WORK ORDER ::
In the data below, find the line containing "Casino Non Aams (261, 2458)", then set down that line and every later line up to and including the line containing "Euro (412, 1888)", exactly.
[Opening INPUT DATA section]
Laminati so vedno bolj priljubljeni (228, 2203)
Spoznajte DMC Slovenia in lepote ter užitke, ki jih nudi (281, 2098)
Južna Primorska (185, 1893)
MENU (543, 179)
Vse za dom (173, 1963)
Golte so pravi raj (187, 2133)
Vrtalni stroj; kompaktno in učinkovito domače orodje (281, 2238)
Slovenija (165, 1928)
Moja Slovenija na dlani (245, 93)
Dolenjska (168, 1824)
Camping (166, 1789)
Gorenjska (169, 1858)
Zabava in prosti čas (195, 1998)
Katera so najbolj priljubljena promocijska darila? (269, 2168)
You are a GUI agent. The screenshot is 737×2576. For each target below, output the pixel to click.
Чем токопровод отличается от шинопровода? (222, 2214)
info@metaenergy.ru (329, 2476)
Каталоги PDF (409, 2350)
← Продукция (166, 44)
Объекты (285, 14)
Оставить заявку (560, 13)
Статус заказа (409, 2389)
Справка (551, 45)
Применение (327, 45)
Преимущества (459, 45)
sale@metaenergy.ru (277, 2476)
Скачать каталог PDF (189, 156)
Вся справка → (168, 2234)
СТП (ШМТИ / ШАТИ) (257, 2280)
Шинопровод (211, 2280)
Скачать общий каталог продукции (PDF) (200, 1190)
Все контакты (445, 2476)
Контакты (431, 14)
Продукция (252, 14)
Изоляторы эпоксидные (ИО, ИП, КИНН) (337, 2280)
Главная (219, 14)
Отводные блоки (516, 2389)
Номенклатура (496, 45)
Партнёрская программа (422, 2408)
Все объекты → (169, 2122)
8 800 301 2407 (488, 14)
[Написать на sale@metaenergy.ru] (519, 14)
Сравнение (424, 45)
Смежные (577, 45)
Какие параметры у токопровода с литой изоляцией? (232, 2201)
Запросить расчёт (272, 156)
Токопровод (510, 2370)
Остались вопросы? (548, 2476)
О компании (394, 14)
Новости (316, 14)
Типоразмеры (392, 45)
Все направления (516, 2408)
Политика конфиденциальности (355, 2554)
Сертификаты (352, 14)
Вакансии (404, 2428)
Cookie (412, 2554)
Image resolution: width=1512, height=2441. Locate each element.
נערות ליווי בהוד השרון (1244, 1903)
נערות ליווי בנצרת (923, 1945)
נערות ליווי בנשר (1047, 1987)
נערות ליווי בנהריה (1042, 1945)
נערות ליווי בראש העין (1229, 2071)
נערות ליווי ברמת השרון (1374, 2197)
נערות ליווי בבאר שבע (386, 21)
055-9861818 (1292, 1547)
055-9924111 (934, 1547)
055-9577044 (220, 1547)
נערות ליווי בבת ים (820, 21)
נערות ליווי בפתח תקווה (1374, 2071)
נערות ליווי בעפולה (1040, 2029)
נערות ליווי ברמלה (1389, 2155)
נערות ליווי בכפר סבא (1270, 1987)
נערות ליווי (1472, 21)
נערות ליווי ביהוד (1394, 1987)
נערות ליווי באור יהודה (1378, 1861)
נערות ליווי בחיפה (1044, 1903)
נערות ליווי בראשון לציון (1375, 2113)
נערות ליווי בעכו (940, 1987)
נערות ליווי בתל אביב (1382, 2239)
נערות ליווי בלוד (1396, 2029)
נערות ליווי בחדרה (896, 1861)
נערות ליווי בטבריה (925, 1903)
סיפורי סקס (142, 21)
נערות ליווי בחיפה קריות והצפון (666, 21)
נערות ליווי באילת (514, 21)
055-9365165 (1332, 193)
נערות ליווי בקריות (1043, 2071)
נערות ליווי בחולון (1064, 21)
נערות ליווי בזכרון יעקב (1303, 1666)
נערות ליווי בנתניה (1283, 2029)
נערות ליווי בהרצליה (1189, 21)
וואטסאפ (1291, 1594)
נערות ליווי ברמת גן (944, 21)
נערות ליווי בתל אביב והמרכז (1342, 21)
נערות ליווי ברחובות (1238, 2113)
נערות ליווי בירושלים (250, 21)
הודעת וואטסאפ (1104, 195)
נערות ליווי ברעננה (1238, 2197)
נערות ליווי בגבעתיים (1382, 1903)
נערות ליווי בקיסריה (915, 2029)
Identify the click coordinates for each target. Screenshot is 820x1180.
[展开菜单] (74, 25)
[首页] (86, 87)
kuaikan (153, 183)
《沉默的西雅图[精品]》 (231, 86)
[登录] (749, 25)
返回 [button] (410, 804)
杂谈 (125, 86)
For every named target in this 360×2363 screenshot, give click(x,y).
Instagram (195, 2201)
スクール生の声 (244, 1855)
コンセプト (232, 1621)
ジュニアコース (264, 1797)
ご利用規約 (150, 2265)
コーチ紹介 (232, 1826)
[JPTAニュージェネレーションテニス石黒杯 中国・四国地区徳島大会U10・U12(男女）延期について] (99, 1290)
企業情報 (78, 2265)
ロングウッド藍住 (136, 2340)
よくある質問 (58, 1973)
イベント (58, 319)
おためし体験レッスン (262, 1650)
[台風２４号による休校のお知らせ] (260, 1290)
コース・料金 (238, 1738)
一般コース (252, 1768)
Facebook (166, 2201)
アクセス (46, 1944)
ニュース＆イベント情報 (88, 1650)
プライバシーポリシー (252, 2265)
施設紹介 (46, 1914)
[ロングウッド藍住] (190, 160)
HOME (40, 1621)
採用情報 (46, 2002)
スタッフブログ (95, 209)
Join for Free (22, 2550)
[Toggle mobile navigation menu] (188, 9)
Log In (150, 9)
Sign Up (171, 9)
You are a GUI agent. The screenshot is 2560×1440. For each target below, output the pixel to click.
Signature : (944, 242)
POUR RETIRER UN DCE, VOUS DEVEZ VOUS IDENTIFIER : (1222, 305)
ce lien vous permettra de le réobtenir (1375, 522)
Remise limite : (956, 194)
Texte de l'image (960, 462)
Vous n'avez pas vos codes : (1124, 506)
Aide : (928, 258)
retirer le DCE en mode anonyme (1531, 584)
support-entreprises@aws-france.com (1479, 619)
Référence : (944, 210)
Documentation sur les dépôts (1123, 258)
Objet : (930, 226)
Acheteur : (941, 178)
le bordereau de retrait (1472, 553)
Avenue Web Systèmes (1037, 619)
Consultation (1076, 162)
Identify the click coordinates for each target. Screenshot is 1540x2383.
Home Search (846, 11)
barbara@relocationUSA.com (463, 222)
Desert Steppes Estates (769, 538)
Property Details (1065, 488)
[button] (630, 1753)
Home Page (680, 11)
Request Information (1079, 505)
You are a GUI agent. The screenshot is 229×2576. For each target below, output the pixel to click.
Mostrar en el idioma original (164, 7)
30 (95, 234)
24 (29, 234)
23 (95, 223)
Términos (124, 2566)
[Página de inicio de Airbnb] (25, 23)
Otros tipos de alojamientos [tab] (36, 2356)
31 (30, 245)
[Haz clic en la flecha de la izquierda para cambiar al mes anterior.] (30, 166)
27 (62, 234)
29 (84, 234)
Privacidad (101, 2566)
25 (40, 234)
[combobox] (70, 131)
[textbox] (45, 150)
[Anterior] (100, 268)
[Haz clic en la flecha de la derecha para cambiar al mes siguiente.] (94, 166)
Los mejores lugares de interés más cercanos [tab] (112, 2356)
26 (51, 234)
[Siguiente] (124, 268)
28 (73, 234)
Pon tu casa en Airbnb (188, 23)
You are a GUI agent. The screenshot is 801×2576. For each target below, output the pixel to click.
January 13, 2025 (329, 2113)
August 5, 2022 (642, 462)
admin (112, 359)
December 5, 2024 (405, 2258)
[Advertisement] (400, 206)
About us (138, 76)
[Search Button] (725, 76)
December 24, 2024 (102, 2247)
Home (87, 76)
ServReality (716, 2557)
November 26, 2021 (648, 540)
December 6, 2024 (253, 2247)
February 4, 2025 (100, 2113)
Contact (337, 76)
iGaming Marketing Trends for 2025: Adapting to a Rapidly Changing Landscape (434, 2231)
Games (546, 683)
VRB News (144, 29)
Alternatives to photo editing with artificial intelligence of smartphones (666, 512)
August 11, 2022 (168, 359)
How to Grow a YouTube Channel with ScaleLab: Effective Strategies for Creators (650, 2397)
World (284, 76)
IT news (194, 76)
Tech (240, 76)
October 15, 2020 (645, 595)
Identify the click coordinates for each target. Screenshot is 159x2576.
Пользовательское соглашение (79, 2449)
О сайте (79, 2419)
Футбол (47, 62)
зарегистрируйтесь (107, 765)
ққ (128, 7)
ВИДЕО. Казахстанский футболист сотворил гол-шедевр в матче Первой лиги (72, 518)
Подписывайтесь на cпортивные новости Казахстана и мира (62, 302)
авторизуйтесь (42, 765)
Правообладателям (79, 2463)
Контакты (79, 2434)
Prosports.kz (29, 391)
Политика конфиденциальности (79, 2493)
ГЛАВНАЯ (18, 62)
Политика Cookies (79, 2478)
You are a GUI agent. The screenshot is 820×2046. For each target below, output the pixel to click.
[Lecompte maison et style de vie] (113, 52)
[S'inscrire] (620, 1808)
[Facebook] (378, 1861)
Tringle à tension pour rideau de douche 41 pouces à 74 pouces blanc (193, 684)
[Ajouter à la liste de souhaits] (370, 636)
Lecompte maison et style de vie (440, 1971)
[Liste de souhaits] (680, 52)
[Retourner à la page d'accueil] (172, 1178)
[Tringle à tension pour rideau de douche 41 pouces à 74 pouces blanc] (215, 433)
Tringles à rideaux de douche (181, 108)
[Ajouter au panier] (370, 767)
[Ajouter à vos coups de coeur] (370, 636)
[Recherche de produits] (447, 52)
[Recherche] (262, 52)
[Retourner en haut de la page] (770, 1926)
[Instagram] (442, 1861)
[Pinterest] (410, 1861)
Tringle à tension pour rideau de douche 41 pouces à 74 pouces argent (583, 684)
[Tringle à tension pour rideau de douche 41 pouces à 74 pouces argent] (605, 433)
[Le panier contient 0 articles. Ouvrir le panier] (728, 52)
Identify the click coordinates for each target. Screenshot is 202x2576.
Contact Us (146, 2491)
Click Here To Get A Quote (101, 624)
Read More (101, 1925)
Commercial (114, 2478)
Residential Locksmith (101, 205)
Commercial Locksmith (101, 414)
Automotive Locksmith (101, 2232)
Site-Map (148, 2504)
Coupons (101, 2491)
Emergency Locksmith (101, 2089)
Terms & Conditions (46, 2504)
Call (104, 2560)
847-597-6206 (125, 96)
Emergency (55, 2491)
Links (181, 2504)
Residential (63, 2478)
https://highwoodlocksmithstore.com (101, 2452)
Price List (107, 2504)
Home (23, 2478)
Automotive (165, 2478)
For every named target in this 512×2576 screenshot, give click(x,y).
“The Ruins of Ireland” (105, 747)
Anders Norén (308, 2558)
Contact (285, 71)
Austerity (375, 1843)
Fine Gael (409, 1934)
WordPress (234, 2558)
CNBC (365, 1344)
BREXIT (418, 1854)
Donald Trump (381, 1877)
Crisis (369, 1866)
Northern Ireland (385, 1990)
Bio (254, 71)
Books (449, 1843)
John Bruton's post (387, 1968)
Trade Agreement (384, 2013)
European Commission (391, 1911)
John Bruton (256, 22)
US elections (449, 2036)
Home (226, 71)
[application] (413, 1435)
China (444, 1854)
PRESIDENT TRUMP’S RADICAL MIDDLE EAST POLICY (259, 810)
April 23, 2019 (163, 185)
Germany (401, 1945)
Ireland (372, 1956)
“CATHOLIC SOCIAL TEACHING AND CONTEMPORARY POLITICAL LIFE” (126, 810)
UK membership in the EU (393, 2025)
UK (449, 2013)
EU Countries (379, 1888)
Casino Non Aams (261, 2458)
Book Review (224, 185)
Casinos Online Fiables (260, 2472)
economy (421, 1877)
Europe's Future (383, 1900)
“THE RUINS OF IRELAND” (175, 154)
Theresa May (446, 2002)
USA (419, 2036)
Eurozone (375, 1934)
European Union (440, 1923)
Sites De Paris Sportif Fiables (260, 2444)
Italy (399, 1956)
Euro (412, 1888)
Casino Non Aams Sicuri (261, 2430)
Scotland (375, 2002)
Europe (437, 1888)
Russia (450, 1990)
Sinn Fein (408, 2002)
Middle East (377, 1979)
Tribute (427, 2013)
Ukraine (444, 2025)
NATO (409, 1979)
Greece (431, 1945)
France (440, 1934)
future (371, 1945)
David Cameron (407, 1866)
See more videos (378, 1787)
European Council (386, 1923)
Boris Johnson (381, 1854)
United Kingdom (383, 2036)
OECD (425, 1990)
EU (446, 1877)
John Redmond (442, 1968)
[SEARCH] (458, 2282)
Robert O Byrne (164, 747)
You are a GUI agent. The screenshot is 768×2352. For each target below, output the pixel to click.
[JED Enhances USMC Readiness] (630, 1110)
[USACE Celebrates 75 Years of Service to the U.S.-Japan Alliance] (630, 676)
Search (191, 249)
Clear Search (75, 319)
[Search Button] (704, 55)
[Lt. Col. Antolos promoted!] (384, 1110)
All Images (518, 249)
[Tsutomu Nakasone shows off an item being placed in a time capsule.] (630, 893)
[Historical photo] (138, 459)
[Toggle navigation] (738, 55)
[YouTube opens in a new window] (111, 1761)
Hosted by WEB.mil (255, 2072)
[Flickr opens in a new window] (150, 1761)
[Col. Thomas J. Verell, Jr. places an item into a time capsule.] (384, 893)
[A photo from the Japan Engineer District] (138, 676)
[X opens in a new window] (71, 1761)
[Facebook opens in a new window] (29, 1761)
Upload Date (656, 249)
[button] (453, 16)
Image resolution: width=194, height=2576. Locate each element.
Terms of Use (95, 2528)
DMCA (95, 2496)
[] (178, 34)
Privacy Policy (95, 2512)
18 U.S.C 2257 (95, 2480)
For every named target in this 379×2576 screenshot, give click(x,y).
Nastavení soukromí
[Closing INPUT DATA section]
ANSWER TO THIS EXERCISE ::
Casino Non Aams (261, 2458)
Book Review (224, 185)
Casinos Online Fiables (260, 2472)
economy (421, 1877)
Europe's Future (383, 1900)
“THE RUINS OF IRELAND” (175, 154)
Theresa May (446, 2002)
USA (419, 2036)
Eurozone (375, 1934)
European Union (440, 1923)
Sites De Paris Sportif Fiables (260, 2444)
Italy (399, 1956)
Euro (412, 1888)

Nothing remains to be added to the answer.